Over the years of working with thousands of clients, I have come to believe that men deserve more praise, love, and compassion. If that sentence raises your hackles, hear me out first.
Like most people, I have had the good fortune to grow up, and work with men who were decent and honorable; great men who worked hard for their families with little to no regard for their own well-being and happiness. These men often put others above themselves, working hard to provide for their families, provide stability and security for their loved ones.
In our modern experience, some may find the entire idea of a man treating his wife like a queen to be little more than a cliché from a bygone age; an age that was repressive and rife with inequality. And, yet I have seen many men who continue to treat their wives like queens, and many women who expect to be treated like a queen. However, the favor is not always returned.

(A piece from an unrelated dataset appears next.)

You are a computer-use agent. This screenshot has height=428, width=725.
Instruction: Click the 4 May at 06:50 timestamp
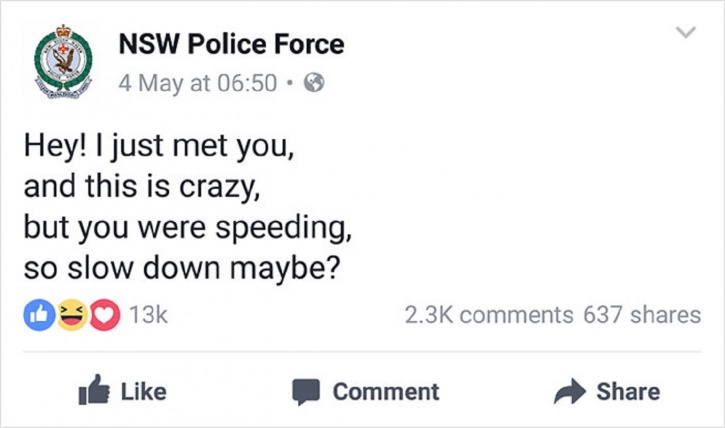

I am of the firm opinion that if a man treats his wife like a queen, she in turn, should return the favor and honor him as a king. After all, we all desire equal rights. We all want to receive praise, love, respect, and compassion. It is in our nature.
And yet, we socialize men to not ask for these things or frame their requests into very narrow channels. In our rush to ensure equality, we have focused our collective energies toward the equality of women, while at best simply forgetting about men and, at worst, casting nothing but scorn and derision their way.
Men have been socialized to squelch their vulnerability, much less ask for help, appreciation or compassion. If anything, men are required to empathize with and adapt to the needs of their female counterparts but to avoid addressing their own issues. Many men now believe, with little to no examination, that they must absorb the aches and pains of everyday life with complete stoicism, with little regard for their own psychological well-being.
While many households comprised of a man and women are dual income, men are often expected to out earn their wives and still bring home the bacon. In fact, many single men find their prospects of getting married dwindling—due in most part to the rising wages of women and the sad reality that a large number of American women simply refuse to date or marry a man earns less than they do.
As a former therapist, there’s another side to it that I have seen that you might not know. Therapy offices are mostly filled with women. There still exists, even in 2022, a stigma against men reaching out for help and addressing their needs. This socialization begins at a very young age for boys and is often carried into adulthood. For the men who are brave enough to step into a therapist’s office, they are often expected to speak an emotional language that is completely foreign to them.

I have met therapists who weren’t able to grasp this and grew frustrated with their male clients, because they simply would not open up. Many therapists remain oblivious—convinced that there is no reason a man shouldn’t be able to articulate his needs and emotions—and unaware of the long-standing social forces that inhibit the emotional well-being of men.
The truth, although no one seems to want to admit it, is that a bias exists against men when it comes to relationships and their need to express their wants and desires.
This is unfair and contributes to untold disfunction; dysfunction that impacts men, women, and families alike.
Men have become needless, wantless. They don’t know what their needs and emotions are. And they simply do not know how to ask for, let alone get, what they need in their relationships. As a result, they often resort to anger, shutting down, self-medication, and resentment.
How can men be expected to be vulnerable if their suffering and personal issues are considered less important by society?
How can a man come to terms with feelings of despair, frustration, and powerless if he is reminded by society at every turn that his is the sex of the oppressor, privilege, and power?

In the rush to right the wrongs of society and ensure the equality of women, we have all but forgotten that half the population has issues of their own and these issues merit recognition and empathy.
This is in no means to say that we should abandon the work we have committed to in terms of female equality and combatting the negative stereotypes that have impacted the outcomes for women for generations. Equal rights, equal pay, and equal respect for women are ideals that are worth standing up for and defending.
However—when it comes to true equality—we must not forget the men in our lives and in society who often suffer in silence. True equality starts with a set of principles that require fairness and decency for all members of society, including the untold millions of men who are overburdened, unseen and who feel lost.